Data records:

*** Block opens ***

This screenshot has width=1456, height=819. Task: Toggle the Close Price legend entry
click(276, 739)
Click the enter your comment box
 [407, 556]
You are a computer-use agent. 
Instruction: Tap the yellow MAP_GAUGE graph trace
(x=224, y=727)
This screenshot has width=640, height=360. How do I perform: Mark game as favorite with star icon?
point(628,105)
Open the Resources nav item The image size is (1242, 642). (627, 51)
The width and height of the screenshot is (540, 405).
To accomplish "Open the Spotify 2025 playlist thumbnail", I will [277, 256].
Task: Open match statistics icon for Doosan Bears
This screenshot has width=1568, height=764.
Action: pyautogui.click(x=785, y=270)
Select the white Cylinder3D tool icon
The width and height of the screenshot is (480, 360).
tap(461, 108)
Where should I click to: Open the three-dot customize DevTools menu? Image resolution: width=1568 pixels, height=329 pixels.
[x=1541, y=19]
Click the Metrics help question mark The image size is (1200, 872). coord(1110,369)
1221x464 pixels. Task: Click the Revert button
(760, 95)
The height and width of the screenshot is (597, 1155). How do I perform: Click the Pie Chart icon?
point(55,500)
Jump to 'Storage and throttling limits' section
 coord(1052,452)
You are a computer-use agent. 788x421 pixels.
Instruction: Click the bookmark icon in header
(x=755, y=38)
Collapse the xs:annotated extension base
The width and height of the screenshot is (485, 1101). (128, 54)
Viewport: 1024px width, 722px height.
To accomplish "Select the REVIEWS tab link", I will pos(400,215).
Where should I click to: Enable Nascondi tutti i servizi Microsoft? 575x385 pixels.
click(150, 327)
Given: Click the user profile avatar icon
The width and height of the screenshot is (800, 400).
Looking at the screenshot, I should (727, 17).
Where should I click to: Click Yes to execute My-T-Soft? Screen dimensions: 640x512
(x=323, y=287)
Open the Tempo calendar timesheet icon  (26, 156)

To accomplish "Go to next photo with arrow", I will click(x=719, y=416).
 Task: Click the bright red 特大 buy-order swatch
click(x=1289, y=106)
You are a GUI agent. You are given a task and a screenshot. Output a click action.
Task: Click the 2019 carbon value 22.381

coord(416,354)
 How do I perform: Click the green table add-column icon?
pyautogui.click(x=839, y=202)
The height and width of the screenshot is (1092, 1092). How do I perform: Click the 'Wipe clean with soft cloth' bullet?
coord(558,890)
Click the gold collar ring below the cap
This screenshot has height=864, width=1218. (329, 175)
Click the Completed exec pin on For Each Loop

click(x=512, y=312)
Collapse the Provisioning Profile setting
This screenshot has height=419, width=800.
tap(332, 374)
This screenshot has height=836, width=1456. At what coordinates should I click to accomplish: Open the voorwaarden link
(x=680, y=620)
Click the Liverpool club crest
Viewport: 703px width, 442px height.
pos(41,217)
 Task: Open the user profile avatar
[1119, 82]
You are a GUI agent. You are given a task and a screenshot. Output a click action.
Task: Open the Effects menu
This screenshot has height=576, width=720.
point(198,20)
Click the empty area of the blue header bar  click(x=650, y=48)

*** Block closes ***

What you are asked to do: From the very first line of the data through the line with "Task: Open match" in it, please reproduce each line exactly and output nothing more.

Answer section:
This screenshot has width=1456, height=819. Task: Toggle the Close Price legend entry
click(276, 739)
Click the enter your comment box
 [407, 556]
You are a computer-use agent. 
Instruction: Tap the yellow MAP_GAUGE graph trace
(x=224, y=727)
This screenshot has width=640, height=360. How do I perform: Mark game as favorite with star icon?
point(628,105)
Open the Resources nav item The image size is (1242, 642). (627, 51)
The width and height of the screenshot is (540, 405).
To accomplish "Open the Spotify 2025 playlist thumbnail", I will [277, 256].
Task: Open match statistics icon for Doosan Bears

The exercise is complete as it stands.